Recombinant Bcl-xL attenuates vascular hyperpermeability in a rat model of hemorrhagic shock

Following hemorrhagic shock (HS), vascular hyperpermeability, that is, the leakage of fluid, nutrients and proteins into the extravascular space occurs primarily due to the disruption of the endothelial cell–cell adherens junctional complex. Studies from our laboratory demonstrate that activation of the mitochondria-mediated ‘intrinsic’ apoptotic signaling cascade has a significant role in modulating HS-induced hyperpermeability. Here we report the novel use of recombinant Bcl-xL, an anti-apoptotic protein, to control HS-induced vascular hyperpermeability. Our results corroborate involvement of vascular hyperpermeability and apoptotic signaling.
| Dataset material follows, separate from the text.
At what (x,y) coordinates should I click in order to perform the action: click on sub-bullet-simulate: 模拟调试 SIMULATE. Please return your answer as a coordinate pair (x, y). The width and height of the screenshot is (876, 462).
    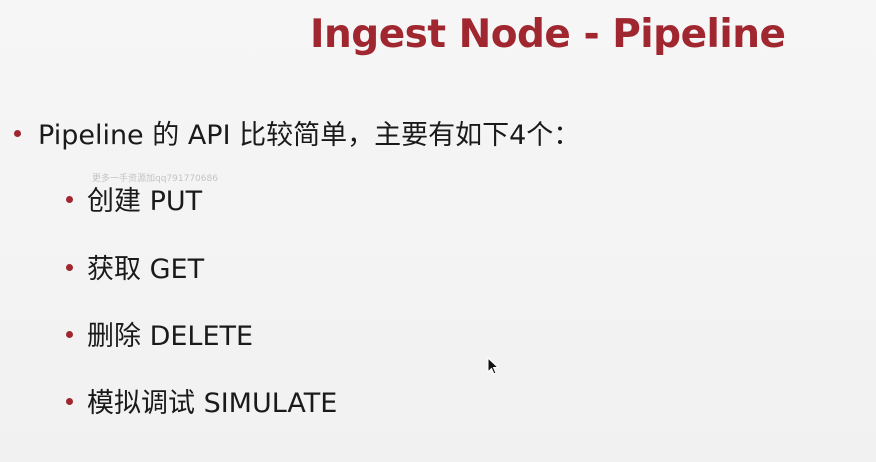
    Looking at the image, I should click on (202, 400). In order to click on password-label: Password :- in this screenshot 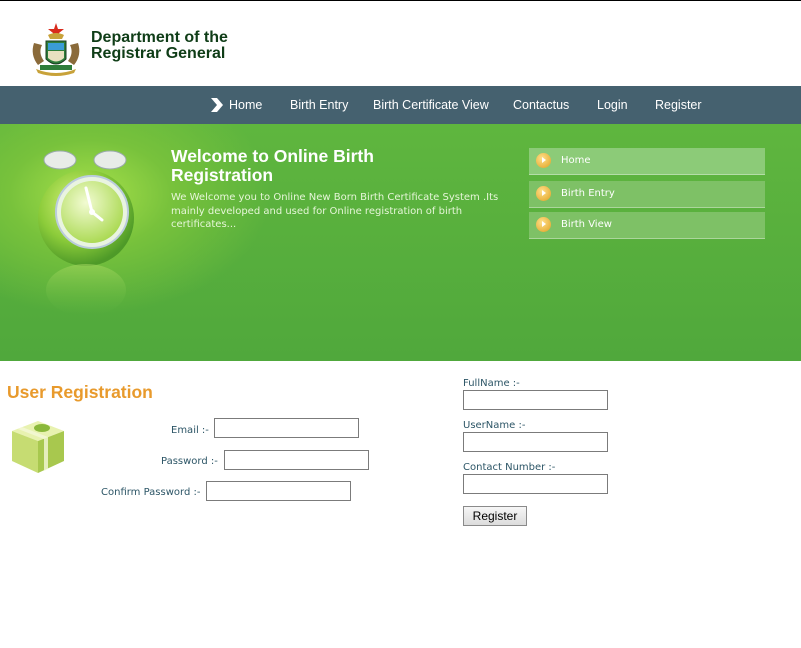, I will do `click(190, 462)`.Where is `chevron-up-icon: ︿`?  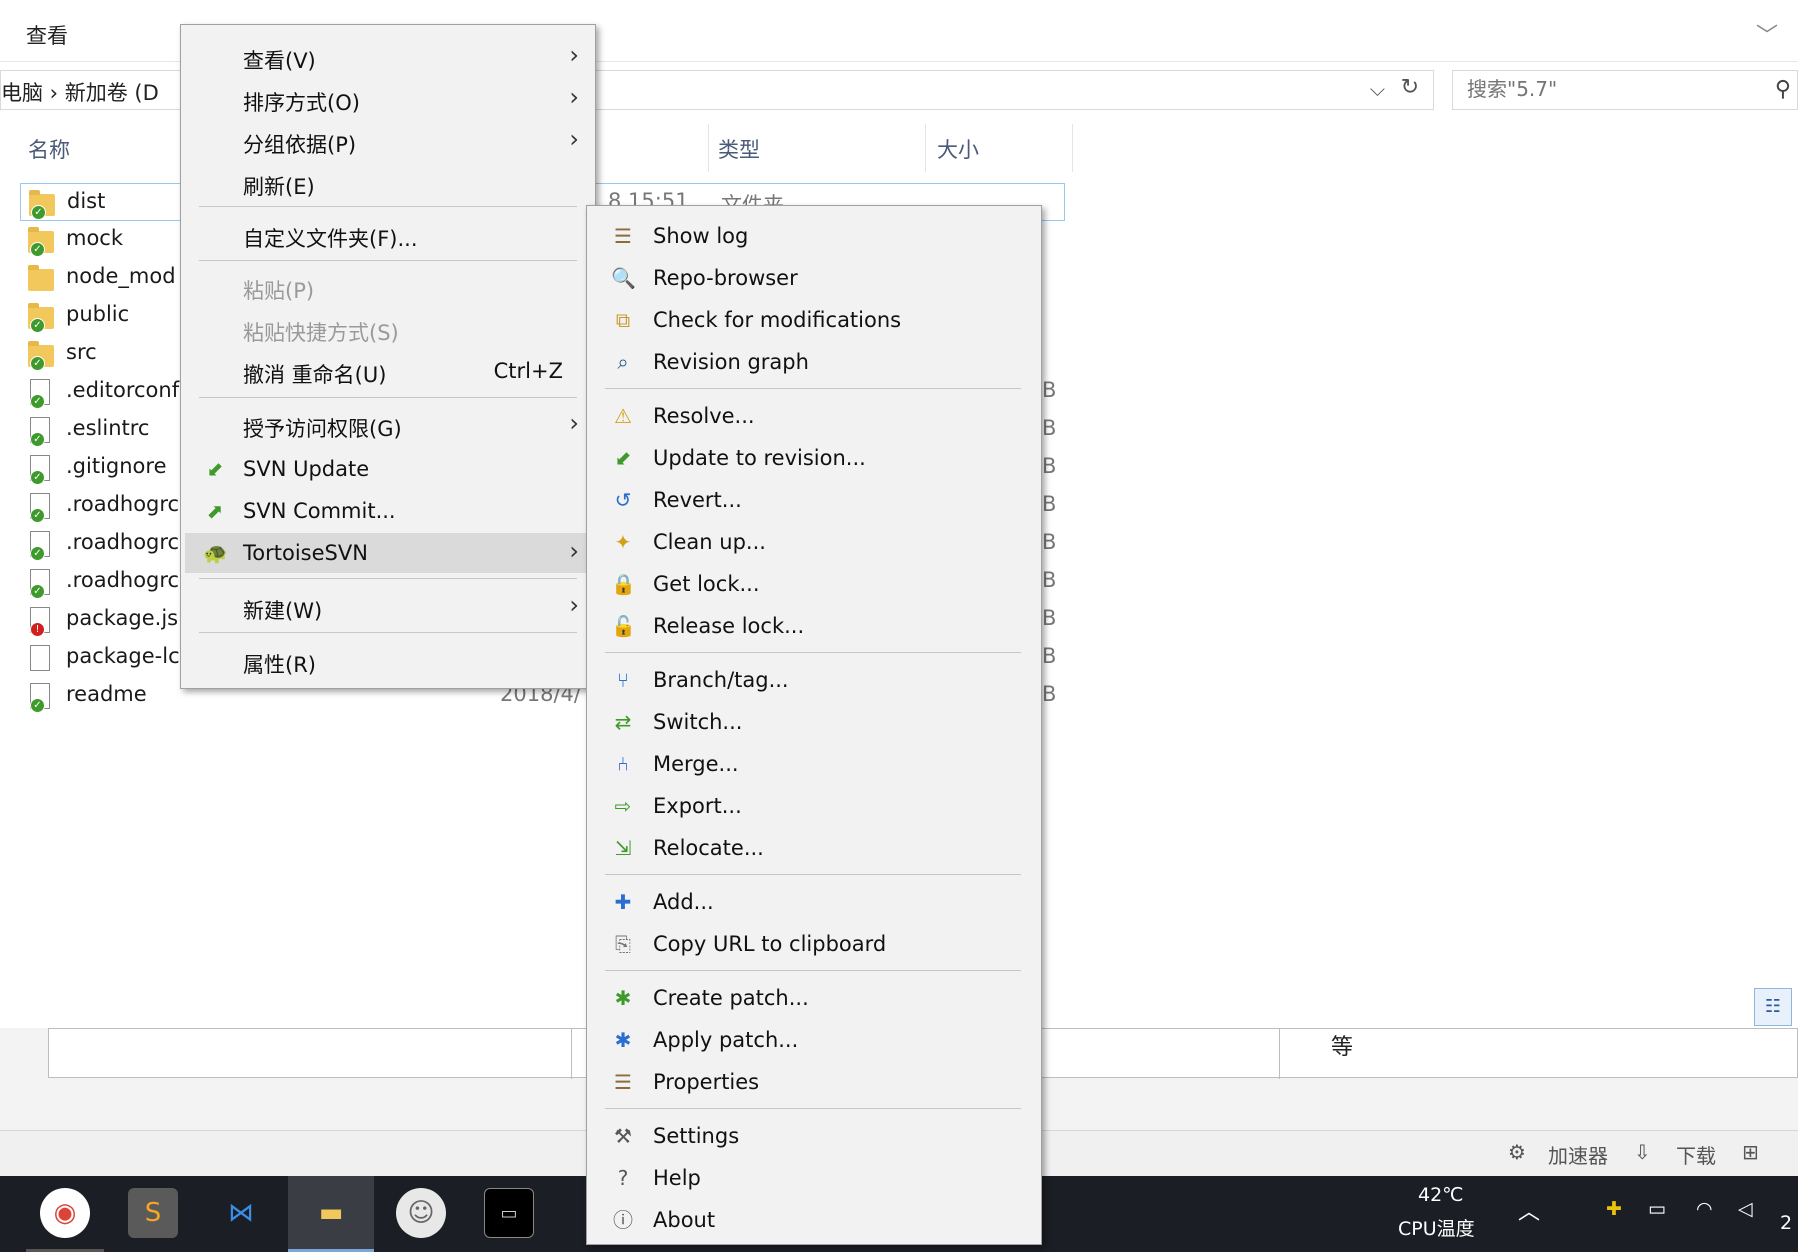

HS (the mean arterial pressure (MAP) was reduced to 40 mm Hg for 60 min followed by resuscitation to 90 mm Hg for 60 min) in rats resulted in vascular hyperpermeability as determined by intravital microscopy. Treatment of Bcl-xL (2.5 µg/ml of rat blood in non-lipid cationic polymer, i.v.) before, during and even after HS attenuated or reversed HS-induced vascular hyperpermeability significantly (P<0.05). Conversely, treatment using Bcl-xL inhibitors, 2-methoxy antimycin (2-OMeAA) and ABT 737, significantly increased vascular hyperpermeability compared with sham (P<0.05). Bcl-xL treatment also decreased the amount of fluid volume required to maintain a MAP of 90 mm Hg during resuscitation (P<0.05). HS resulted in an increased mitochondrial reactive oxygen species formation, reduction of ΔΨm, mitochondrial release of cytochrome c and significant activation of caspase-3 (P<0.05). All of these effects were significantly inhibited by Bcl-xL pre-treatment (P<0.05). Our results show that recombinant Bcl-xL is effective against HS-induced vascular hyperpermeability that appears to be mediated through the preservation of ΔΨm and subsequent prevention of caspase-3 activation.